Lilly, Novo lock horns in India’s obesity drug race

Lilly, Novo lock horns in India’s obesity drug race

Lilly, Novo lock horns in India’s obesity drug race

HYDERABAD, India, Dec 24 (Reuters) – Global pharma giants Eli Lilly and Novo Nordisk are scrambling to cement their lead in India’s booming obesity drug market before cheaper generic versions hit shelves in March next year.

Novo’s strategy emphasizes price cuts and accelerated launches, while Lilly’s products benefitted from hitting the market early. Both companies focused on aggressive outreach to doctors, heavier advertising about obesity, tie-ups with clinics, ​patient incentives and distribution deals with local drugmakers, according to doctors, analysts, medical representatives, patients and distributors who spoke to Reuters.

Lilly has even teamed up in India with well-known Bollywood actors in a social media ‌ad campaign about obesity.

India, projected to have the world’s second-largest overweight or obese population by 2050 in absolute numbers, is becoming a key battleground for obesity drugs. Analysts expect the global market for such drugs to hit $150 billion a year by the end of this decade.

Although the U.S. remains ‌the largest market for obesity drugs, early sales figures in India show rapid uptake, even though most patients in the world’s most populous nation pay for the medication out-of-pocket.

“We believe that this market can be more than $1 billion within two years,” said Shrikant Akolkar, vice president at research firm Nuvama Institutional Equities.

Data analytics firm Pharmarack said in July that the market was estimated to be worth 6.28 billion rupees ($70.23 million) at present, growing fivefold since 2021.

U.S. drugmaker Lilly’s Mounjaro, approved for diabetes and weight loss in India, became the top-selling therapy by value in October, with sales doubling within months of its March launch, outpacing Danish drugmaker Novo’s Wegovy, which entered the Indian market in June.

“We realized just after a couple of months that for accessibility, we had ⁠to take a price cut,” said Vikrant Shrotriya, Novo Nordisk’s managing director in ‌India, referring to Wegovy’s price cut in November. Shrotriya spoke earlier this month while launching Novo Nordisk’s blockbuster diabetes drug, Ozempic, in the country.

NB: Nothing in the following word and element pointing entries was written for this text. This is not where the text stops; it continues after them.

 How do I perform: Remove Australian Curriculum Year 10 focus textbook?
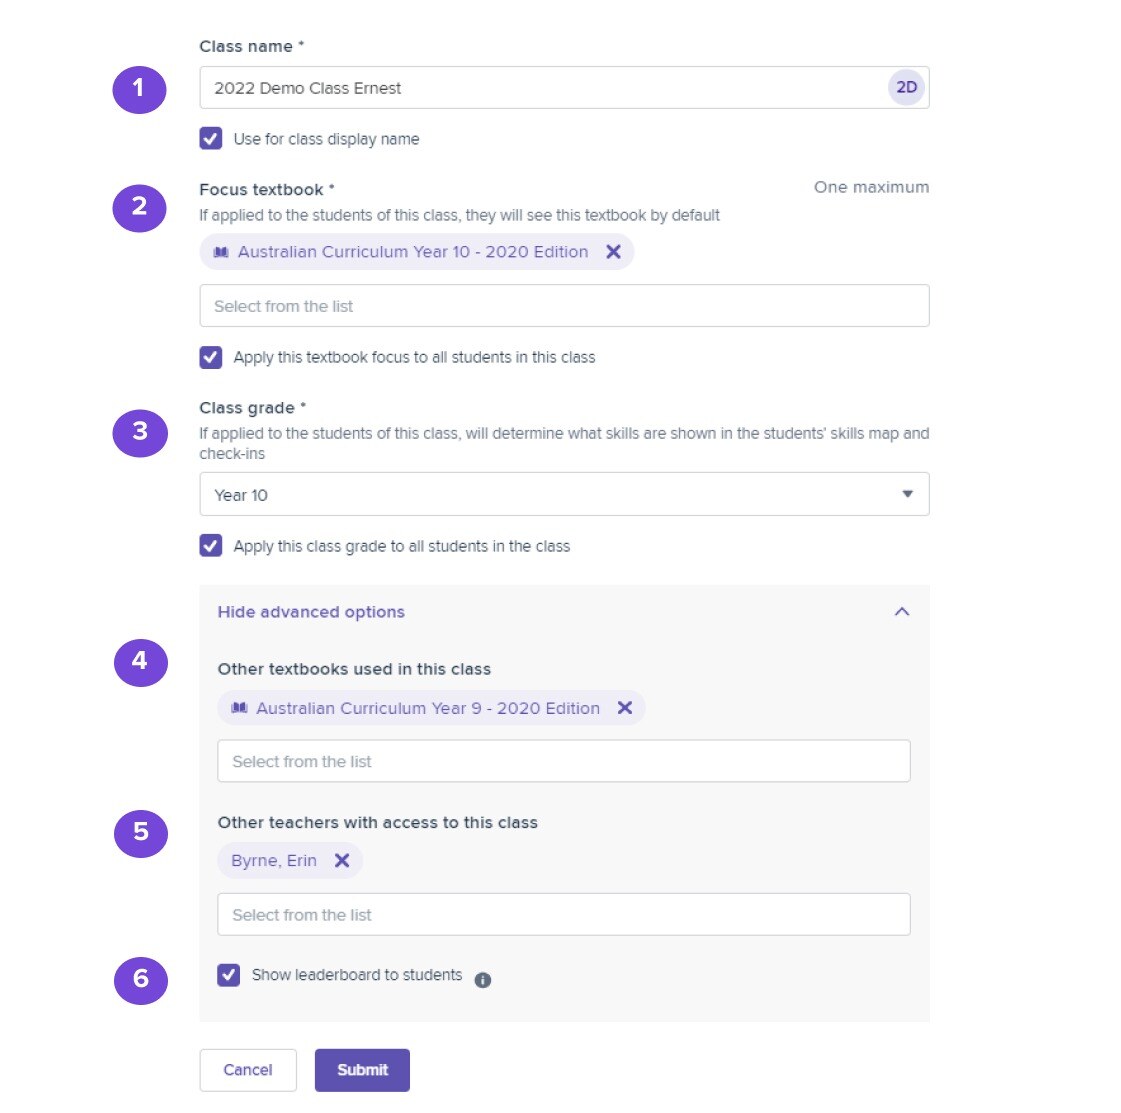pyautogui.click(x=613, y=252)
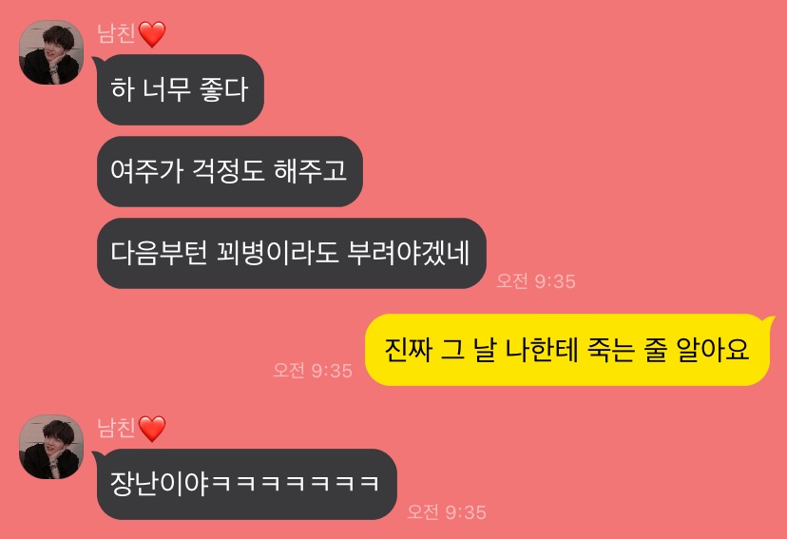787x539 pixels.
Task: Click the pointed tail of the '하 너무 좋다' bubble
Action: point(97,62)
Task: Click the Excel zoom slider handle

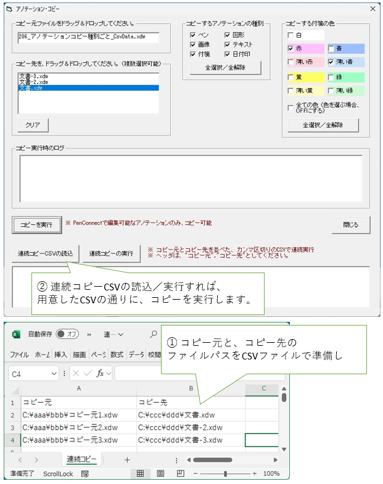Action: pyautogui.click(x=225, y=474)
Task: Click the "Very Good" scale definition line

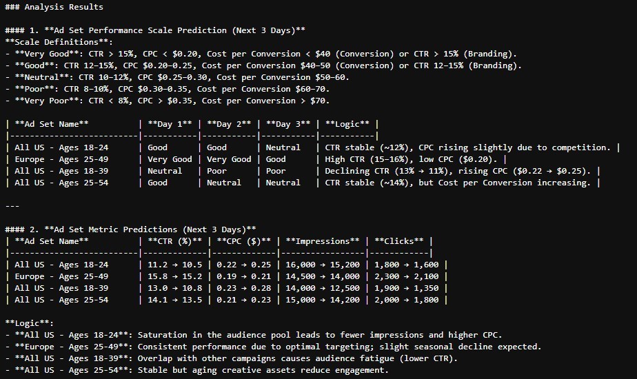Action: (261, 54)
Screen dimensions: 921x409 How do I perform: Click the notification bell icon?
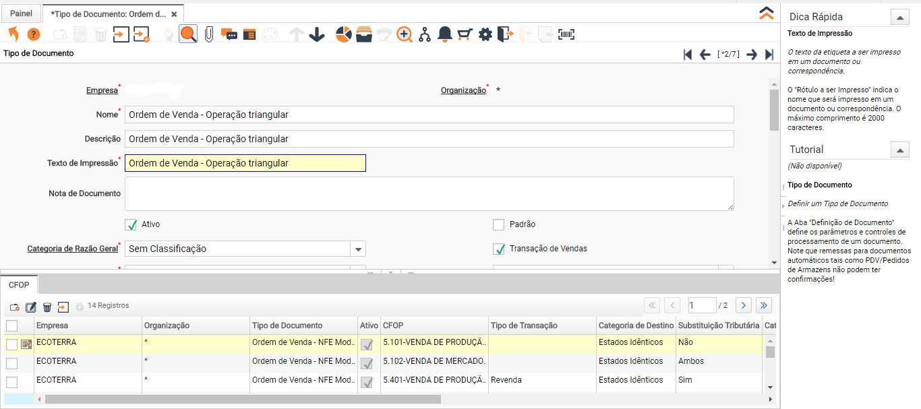coord(444,34)
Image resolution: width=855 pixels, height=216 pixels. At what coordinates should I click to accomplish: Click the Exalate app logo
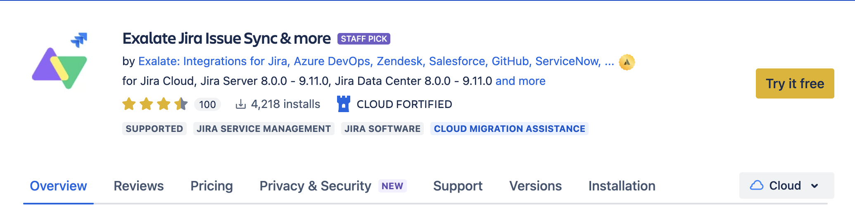[59, 62]
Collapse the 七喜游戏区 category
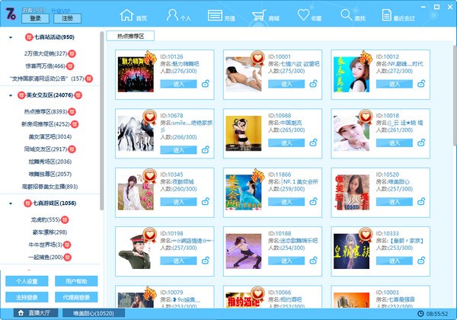This screenshot has width=457, height=320. tap(10, 203)
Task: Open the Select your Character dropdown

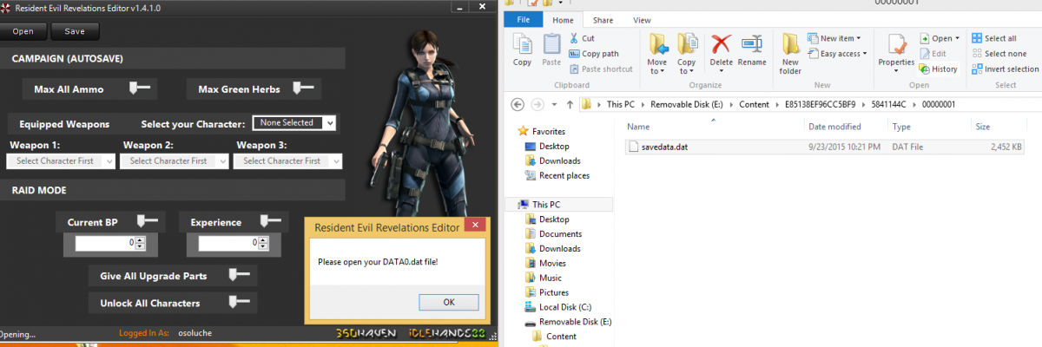Action: [x=294, y=123]
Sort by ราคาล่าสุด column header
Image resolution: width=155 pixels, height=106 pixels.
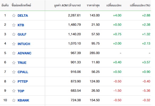coord(93,5)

Ozempic, a once-weekly injection approved by the U.S. drug regulator in 2017 for Type 2 diabetes, became a global bestseller and is widely used off-label for weight loss due to its appetite-suppressing effects.

More than 20 Indian drugmakers, including Dr Reddy’s, Cipla, ‍Sun Pharma, Zydus and Lupin, plan to launch cheaper versions of Novo’s weight-loss drug in India once its patent on semaglutide, the active ingredient in Wegovy and Ozempic, expires in March 2026.